• _What the exercise asks_
Every line from the one with "This screenshot has width=400, height=761." through the end of the entries below should be written out exactly; the pictures should not.

• _Collected data entries_
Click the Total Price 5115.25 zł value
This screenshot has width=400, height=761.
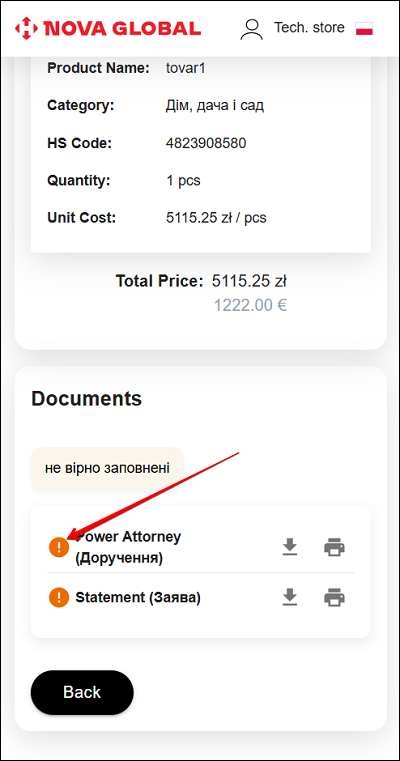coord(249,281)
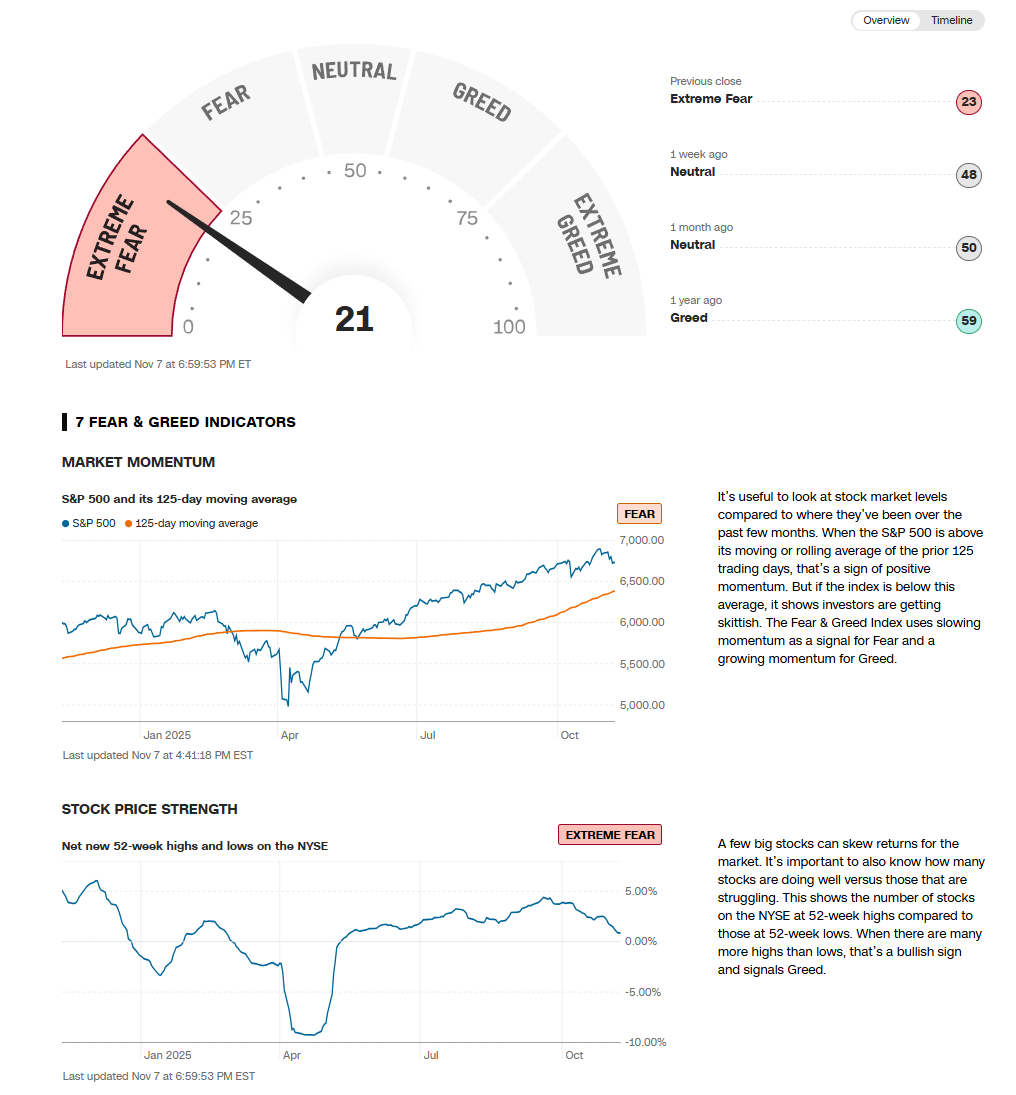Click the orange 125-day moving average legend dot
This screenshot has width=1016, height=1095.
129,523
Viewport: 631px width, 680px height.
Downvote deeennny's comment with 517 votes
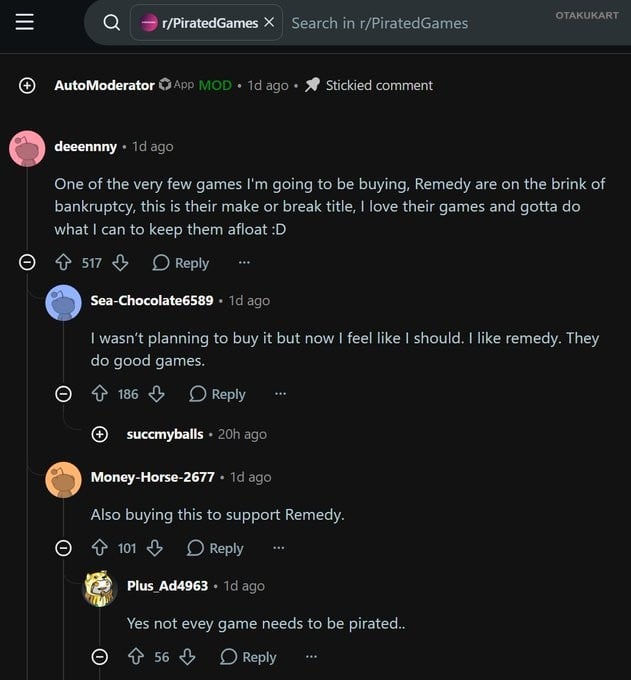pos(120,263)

• _Solution to this task_
This screenshot has width=400, height=761.
coord(249,281)
Click the orange 125-day moving average legend dot
This screenshot has width=1016, height=1095.
129,523
Viewport: 631px width, 680px height.
Downvote deeennny's comment with 517 votes
pos(120,263)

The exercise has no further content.